Leur décision sera par conséquent infirmée sur ce point et, statuant à nouveau, M. X et la commune seront déboutés de l’intégralité de leurs prétentions.
* sur l’appel en garantie,
Le rejet des demandes principales formées contre la SCI prive d’objet l’appel en garantie formé par celle-ci contre son assureur.
* sur les demandes accessoires,
L’arrêt infirmatif emportant de plein droit obligation de restitution des sommes versées en vertu de l’exécution provisoire et constituant le titre exécutoire ouvrant droit à cette restitution, les sommes restituées portant intérêts au taux légal à compter de la notification, valant mise en demeure, de l’arrêt infirmatif, la demande de restitution formée par la SMAB est également sans objet.
M. Y X et la commune qui succombent supporteront in solidum les dépens de première instance et d’appel et les demandes formées en application de l’article 700 du code de procédure civile seront rejetées.
PAR CES MOTIFS
La cour, statuant contradictoirement, après débats en audience publique et en avoir délibéré conformément à la loi,
Vu l’arrêt de la deuxième chambre civile de la cour de cassation prononcé le 2 février 2017,
Infirme le jugement rendu le 17 septembre 2013 par le tribunal de grande instance de Dijon dans les limites de la cassation de l’arrêt de la cour d’appel de Dijon du 17 novembre 2015.
Statuant à nouveau et y ajoutant,
Déboute M. Y X et la commune de Til-Châtel de leurs fins et conclusions.
Constate que sont sans objet l’appel en garantie formé par la SCI La Tille contre son assureur, la société mutuelle d’assurance de Bourgogne, et la demande de cette dernière en restitution des sommes versées au titre de l’exécution provisoire.

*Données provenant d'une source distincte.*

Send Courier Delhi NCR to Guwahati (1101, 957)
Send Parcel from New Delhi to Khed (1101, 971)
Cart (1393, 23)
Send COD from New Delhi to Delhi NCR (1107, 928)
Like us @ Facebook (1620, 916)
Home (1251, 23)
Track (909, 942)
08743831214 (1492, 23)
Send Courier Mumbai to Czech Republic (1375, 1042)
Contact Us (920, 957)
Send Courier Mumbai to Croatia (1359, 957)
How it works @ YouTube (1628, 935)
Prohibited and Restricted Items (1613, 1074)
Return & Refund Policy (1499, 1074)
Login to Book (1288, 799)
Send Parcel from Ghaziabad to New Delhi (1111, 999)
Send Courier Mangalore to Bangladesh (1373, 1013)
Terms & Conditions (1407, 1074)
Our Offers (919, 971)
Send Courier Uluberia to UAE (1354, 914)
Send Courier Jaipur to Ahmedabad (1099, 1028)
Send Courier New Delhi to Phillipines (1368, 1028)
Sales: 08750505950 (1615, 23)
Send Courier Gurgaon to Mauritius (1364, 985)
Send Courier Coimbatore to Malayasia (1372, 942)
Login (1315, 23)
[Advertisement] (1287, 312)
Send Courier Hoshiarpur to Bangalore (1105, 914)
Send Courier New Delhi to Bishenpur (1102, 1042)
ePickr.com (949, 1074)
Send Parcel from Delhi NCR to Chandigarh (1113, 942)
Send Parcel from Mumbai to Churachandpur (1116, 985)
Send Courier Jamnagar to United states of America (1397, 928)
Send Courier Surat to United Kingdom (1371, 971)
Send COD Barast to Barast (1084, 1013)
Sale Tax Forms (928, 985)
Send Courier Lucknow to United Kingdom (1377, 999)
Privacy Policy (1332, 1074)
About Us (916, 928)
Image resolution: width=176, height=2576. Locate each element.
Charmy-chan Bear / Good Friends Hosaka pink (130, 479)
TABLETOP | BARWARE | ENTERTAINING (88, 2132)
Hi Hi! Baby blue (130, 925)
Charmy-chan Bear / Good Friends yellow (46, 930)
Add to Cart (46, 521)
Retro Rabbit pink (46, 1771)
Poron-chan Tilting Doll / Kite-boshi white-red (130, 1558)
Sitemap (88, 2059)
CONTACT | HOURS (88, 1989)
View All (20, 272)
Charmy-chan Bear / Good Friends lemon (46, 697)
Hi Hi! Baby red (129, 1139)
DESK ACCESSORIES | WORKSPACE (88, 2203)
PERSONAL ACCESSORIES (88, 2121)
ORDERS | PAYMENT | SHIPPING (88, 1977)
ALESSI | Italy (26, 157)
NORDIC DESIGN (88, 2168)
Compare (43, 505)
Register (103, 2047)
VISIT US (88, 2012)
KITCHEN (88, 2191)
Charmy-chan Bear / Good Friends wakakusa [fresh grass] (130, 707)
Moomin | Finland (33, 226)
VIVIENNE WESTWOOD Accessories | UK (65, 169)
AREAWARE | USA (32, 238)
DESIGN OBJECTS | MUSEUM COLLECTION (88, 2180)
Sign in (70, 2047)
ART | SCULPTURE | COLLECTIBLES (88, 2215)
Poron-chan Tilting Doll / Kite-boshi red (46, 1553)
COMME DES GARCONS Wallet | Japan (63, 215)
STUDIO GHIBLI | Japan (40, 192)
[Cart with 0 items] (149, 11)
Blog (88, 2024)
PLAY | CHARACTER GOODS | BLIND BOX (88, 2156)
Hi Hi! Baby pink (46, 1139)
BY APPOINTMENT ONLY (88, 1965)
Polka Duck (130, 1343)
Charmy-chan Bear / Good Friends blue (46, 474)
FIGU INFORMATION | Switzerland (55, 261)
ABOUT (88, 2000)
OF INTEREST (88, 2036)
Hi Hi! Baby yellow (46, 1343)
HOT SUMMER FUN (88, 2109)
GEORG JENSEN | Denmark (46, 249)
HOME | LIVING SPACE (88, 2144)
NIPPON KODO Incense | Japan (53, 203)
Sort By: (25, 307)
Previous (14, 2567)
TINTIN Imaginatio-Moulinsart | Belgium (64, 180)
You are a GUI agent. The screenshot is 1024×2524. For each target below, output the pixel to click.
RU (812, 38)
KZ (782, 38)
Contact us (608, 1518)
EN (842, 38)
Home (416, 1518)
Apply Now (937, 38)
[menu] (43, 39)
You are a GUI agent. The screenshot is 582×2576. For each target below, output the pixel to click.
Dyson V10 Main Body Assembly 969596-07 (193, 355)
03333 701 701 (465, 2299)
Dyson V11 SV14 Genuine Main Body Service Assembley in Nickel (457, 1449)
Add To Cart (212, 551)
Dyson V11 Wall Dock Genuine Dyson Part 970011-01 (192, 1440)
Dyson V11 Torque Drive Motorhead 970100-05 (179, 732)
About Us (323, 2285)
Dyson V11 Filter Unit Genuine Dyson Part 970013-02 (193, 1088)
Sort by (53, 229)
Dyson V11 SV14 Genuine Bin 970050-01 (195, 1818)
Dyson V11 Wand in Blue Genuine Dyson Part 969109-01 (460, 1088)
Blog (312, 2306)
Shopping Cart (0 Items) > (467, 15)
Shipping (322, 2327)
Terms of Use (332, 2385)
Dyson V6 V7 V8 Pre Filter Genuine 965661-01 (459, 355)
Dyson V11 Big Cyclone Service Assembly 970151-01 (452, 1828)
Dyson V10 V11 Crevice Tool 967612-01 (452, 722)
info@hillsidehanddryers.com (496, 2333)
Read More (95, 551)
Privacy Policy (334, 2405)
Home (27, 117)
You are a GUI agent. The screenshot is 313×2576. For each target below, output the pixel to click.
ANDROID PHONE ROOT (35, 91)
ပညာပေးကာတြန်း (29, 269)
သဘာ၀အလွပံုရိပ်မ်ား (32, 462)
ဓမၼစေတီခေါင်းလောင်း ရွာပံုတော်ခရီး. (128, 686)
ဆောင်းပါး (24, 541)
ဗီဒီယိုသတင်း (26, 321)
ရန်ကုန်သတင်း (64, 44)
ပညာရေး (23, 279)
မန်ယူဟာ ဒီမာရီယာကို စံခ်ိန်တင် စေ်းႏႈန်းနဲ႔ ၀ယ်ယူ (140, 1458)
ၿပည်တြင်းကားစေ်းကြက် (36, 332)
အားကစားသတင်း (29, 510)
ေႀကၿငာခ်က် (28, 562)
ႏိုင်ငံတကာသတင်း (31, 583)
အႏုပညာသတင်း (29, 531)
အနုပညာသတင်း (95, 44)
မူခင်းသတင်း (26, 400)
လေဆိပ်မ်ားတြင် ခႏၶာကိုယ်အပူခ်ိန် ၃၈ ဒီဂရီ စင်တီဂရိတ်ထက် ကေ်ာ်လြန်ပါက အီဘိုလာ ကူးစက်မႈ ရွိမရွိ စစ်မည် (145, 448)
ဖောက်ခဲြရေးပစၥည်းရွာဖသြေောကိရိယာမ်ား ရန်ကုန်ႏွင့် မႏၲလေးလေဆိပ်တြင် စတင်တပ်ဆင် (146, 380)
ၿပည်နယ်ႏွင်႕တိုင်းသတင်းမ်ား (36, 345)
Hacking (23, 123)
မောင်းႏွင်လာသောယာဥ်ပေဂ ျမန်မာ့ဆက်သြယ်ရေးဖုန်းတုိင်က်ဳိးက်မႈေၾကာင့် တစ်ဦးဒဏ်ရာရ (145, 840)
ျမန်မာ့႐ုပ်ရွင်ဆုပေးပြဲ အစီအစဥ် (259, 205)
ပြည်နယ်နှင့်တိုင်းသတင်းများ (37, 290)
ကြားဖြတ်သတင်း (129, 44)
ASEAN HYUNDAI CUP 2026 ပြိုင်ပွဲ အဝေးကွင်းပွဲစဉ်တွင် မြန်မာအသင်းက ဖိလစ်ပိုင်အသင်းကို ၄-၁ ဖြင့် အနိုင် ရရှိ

Rejette toutes les demandes formées sur le fondement de l’article 700 du code de procédure civile.
Condamne in solidum M. Y X et la commune de Til-Châtel aux dépens de première instance et d’appel et accorde aux avocats de la cause qui l’ont demandé, le droit de se prévaloir des dispositions de l’article 699 du code de procédure civile.
Ledit arrêt a été signé par M. Edouard Mazarin, président de chambre, magistrat ayant participé au délibéré, et par Mme Dominique Borowski, greffier.